Alternatively, techniques like hot air dryer, dehumidifier or baking in an oven are used to hasten the cure time. In fact, plaster casts are often baked to reduce the curing time to 12 to 24 hours. However, too much of the hot air can also cause the mold or cast to crack or spall. Also, silicone does not react very well to heating from dryers or lamps; it may just break out in unsightly bubbles all over the mold or cast.
It should be noted that the pot time and cure time is generally measured at normal room temperature. It will definitely vary depending on the atmospheric and climatic conditions prevailing at the time of working/curing. For instance, cooler temperatures tend to increase the pot time and cure time while warmer weather is sure to reduce both working time and cure time.
This phenomenon can be easily used to vary the pot/cure time to suit your convenience when trying how to make molds.

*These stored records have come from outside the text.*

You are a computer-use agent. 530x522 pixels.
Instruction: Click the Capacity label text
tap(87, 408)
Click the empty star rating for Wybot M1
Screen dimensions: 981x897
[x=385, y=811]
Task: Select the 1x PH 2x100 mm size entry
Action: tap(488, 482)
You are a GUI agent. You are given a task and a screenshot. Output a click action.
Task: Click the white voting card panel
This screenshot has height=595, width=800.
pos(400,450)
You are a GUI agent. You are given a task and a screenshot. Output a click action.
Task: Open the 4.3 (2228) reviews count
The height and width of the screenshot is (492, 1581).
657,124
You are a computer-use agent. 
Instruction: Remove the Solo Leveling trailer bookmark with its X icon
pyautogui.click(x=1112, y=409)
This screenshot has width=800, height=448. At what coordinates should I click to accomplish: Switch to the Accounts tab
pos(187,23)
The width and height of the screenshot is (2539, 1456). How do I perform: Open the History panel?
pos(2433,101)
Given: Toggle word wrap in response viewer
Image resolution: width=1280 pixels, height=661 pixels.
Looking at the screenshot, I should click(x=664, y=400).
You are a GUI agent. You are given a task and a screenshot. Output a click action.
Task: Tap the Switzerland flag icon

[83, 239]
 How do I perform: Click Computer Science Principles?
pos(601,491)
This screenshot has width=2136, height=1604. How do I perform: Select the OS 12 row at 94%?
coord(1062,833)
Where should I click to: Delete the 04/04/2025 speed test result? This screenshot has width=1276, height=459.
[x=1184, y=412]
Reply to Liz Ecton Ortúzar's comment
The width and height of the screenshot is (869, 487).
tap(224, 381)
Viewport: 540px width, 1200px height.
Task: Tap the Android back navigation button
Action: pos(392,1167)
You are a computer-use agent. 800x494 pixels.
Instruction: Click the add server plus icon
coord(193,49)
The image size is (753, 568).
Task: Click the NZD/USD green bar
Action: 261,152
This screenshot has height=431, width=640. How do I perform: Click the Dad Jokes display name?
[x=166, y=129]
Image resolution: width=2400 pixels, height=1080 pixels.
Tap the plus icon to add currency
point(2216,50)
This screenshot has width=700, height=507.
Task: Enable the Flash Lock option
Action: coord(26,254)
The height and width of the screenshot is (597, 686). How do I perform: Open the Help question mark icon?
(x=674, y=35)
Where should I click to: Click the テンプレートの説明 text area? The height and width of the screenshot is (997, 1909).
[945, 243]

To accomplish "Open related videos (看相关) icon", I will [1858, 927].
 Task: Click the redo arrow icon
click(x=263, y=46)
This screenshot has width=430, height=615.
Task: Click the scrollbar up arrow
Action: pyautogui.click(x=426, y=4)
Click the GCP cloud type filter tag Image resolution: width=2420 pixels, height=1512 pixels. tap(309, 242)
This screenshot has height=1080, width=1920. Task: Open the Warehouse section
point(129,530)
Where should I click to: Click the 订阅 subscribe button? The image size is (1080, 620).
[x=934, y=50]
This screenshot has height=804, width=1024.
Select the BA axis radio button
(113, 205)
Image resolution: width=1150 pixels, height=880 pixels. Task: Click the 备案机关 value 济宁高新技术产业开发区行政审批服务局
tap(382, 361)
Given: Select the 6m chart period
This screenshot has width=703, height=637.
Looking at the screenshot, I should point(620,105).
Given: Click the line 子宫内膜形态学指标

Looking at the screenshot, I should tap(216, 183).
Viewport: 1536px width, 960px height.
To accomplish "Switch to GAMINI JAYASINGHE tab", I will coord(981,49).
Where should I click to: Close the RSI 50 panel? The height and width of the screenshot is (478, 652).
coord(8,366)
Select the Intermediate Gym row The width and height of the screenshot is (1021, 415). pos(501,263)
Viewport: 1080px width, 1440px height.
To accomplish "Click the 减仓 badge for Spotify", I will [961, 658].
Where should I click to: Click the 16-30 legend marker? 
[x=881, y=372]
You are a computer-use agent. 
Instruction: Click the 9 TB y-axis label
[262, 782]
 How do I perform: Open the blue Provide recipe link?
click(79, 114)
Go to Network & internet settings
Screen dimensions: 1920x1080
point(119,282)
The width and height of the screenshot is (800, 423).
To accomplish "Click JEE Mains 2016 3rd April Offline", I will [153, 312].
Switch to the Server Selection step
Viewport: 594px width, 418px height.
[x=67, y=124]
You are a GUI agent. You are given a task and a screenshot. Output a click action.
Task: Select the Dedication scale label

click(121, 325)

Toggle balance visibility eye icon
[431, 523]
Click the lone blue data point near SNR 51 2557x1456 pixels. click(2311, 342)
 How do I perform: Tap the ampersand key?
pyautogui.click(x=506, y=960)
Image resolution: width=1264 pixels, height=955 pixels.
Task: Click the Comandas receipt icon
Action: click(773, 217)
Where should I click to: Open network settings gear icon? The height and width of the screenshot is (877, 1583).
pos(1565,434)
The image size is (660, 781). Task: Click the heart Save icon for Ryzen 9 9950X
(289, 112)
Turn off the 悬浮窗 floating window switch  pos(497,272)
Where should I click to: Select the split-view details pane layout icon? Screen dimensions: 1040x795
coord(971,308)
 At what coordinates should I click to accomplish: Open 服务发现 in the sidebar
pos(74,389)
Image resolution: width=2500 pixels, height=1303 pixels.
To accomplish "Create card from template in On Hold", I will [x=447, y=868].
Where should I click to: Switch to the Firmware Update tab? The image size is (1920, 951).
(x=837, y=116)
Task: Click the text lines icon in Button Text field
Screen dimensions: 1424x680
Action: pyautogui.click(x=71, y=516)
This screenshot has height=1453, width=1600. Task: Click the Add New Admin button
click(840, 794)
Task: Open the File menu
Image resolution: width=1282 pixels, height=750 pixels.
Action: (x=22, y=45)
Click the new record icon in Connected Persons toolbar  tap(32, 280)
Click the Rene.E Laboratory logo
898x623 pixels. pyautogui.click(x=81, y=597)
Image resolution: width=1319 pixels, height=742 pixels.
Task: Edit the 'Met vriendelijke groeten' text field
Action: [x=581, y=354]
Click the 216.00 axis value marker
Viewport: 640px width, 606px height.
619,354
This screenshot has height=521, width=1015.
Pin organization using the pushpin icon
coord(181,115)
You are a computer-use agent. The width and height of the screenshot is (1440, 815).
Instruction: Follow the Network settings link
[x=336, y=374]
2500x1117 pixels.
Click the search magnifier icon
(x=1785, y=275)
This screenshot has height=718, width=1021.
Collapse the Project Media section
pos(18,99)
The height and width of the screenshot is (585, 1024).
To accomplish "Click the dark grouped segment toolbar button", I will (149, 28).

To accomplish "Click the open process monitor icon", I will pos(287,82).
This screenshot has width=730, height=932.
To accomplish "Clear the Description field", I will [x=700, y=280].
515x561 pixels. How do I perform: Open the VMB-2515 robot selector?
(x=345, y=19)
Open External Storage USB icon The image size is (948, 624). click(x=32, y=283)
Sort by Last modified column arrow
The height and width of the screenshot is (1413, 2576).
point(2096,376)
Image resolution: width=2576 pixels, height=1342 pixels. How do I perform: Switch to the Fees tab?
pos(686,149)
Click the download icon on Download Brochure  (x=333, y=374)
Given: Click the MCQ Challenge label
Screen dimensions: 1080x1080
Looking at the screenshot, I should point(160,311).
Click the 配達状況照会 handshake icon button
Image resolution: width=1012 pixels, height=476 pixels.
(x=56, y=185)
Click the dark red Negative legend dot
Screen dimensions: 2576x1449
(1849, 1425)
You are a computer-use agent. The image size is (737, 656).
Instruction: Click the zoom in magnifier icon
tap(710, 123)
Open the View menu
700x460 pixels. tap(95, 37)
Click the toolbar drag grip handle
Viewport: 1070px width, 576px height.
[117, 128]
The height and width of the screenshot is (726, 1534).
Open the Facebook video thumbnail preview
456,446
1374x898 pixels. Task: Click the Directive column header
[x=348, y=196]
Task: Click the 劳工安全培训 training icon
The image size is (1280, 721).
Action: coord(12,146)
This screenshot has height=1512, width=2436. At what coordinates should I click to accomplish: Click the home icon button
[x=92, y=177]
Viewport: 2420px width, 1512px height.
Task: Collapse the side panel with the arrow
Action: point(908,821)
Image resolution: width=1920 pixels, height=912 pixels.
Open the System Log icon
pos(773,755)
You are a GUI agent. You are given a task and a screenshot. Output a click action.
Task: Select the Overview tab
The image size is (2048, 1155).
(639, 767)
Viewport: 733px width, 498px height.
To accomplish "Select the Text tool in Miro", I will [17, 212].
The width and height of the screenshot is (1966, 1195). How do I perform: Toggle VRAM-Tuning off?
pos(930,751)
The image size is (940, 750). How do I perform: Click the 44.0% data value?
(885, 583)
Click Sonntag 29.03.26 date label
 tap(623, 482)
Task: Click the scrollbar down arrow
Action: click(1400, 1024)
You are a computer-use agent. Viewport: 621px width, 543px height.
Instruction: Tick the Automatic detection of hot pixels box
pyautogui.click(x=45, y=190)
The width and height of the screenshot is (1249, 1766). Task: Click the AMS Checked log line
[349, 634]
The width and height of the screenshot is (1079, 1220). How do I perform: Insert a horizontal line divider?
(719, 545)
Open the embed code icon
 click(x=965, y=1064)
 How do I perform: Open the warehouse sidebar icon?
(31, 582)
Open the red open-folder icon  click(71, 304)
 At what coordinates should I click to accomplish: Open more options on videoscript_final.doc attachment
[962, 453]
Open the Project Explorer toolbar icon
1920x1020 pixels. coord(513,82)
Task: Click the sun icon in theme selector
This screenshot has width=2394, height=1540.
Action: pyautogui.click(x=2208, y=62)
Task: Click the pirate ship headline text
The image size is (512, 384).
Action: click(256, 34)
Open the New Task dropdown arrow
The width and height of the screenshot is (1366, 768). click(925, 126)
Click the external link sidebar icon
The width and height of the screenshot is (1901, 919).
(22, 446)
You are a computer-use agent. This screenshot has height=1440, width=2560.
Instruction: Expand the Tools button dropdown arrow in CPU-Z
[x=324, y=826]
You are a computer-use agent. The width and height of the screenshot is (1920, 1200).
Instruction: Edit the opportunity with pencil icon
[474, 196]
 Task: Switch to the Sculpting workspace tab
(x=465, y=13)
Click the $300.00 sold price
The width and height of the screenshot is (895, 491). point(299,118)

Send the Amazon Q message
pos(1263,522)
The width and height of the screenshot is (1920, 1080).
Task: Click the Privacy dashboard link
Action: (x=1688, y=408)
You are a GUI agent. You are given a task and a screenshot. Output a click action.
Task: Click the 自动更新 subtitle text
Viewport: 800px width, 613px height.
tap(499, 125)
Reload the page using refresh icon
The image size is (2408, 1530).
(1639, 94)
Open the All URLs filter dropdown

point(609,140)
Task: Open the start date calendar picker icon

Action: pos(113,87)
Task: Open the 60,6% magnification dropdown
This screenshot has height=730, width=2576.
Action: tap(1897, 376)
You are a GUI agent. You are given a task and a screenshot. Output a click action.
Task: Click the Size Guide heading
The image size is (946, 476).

All you have to do is gently warm the material (both base and catalyst for two-part materials) before using them. This will speed up the chemical reaction and the mold or cast will take lesser time to cure. But keep in mind that the working time is also reduced and the material will start setting much more quickly. Do not overheat the materials either.
Similarly, cure time can be easily increased by refrigerating the material (both base and catalyst again) prior to use of how to make molds. This will give more time for working with the material per se.